Enabling Deception Has Consequences — Even Years Later

The Federal Trade Commission recently filed a contempt motion against Cliq, Inc. (formerly CardFlex, Inc.) and its principals. The motion traces back to a 2014 enforcement action against CardFlex, a payment processor that connected merchants to merchant banks.

In the original case, the FTC alleged that CardFlex assisted and facilitated a large-scale scam purporting to provide information regarding government grants or business opportunities. Cardflex allegedly helped these bad actors maintain hundreds of merchant accounts despite obvious red flags. According to the FTC’s complaint, CardFlex helped merchants evade card-network risk controls by opening accounts under multiple shell entities, spreading transactions across accounts, and continuing to provide access to the payments system even as chargebacks and consumer complaints mounted.

The FTC alleged these practices were unfair and deceptive acts or practices in violation of Section 5 of the FTC Act, resulting in tens of millions of dollars in unauthorized consumer charges. In 2015, CardFlex agreed to a stipulated order requiring it to implement meaningful screening, monitoring, and fraud-prevention controls, including obligations to identify high-risk merchants and cut off access when deception was likely.

According to the FTC’s recent filing, Cardflex and/or Cliq later violated that 2015 order by failing to implement the required controls. The agency alleges that the company continued to support high-risk merchants without adequate due diligence, ignored clear card-network warning signs such as excessive chargebacks and monitoring alerts, and failed to take reasonable steps to prevent deceptive merchants from accessing the payments ecosystem. The FTC characterizes these failures as systemic, not accidental.

In its current motion, the FTC asks the court to hold Cliq and its principals in civil contempt and to impose substantial remedies. The agency seeks at least $52.9 million in compensatory relief for consumers, expanded and strengthened compliance obligations, and structural remedies that could include barring the individual defendants from operating in the merchant-services space and appointing a receiver to ensure future compliance.

Based on the continued references to “assisting and facilitating”, if you were surprised to see no allegations regarding telemarketing, you’re not alone.
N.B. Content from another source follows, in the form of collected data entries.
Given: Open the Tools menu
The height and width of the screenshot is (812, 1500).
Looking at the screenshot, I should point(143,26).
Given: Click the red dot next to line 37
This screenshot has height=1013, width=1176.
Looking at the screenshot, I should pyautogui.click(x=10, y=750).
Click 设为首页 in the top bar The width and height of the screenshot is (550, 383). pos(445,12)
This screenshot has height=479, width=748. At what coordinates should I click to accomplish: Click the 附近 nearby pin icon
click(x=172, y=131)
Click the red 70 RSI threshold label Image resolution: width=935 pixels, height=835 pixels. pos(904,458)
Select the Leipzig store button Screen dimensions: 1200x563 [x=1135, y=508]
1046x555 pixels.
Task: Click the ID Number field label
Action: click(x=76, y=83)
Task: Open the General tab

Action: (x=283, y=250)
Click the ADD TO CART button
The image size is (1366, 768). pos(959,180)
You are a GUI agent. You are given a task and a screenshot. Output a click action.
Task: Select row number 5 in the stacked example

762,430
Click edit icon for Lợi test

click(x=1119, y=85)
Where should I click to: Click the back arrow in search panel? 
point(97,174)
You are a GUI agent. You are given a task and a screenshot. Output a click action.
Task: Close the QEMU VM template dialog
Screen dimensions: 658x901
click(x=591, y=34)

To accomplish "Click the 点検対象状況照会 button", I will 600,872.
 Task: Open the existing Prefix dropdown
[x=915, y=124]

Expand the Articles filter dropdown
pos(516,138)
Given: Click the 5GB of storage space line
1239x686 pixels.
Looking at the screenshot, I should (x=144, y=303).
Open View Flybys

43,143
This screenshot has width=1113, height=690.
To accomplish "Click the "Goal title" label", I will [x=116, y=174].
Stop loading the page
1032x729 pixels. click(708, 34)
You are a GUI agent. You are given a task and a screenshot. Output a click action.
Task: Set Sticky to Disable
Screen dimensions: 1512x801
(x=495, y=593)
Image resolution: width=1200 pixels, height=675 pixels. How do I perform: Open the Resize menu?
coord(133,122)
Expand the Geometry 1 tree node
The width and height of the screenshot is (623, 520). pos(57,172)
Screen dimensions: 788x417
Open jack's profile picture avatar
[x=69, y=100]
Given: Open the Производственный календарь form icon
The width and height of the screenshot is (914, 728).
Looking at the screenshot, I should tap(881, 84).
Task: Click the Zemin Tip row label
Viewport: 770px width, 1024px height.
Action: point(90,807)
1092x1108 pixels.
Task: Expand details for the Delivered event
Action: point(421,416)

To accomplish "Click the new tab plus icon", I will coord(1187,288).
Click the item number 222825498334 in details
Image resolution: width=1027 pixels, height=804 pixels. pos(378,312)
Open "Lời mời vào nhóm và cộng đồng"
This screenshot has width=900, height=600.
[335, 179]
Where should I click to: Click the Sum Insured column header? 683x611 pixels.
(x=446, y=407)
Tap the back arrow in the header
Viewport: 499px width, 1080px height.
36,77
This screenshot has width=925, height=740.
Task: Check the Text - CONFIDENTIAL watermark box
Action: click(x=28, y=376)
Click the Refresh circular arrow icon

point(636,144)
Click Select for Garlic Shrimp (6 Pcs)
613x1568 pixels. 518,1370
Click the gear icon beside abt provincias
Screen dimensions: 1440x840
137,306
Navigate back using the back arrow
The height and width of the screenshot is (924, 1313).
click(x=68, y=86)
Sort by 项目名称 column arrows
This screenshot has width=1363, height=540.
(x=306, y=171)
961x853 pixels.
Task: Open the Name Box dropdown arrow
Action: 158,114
The Telemarketing Sales Rule explicitly prohibits assisting and facilitating violations of the TSR, whereas Section 5 does not. Here, it appears that these defendants did more than merely process payments with knowledge of high chargeback rates. Instead, they appear to have been directly involved in helping merchants evade fraud controls, which likely explains why the Commission focused assistance and facilitation in a Section 5 context. Regardless of the theory of liability, the FTC’s message is consistent and unambiguous. Companies that directly participate in enabling fraud should expect enforcement action. Further, for those companies with historic consent orders, heed this warning: the FTC is watching and will pursue contempt. Old orders do not fade away, and compliance programs that exist only on paper are unlikely to hold up when regulators or courts take a closer look.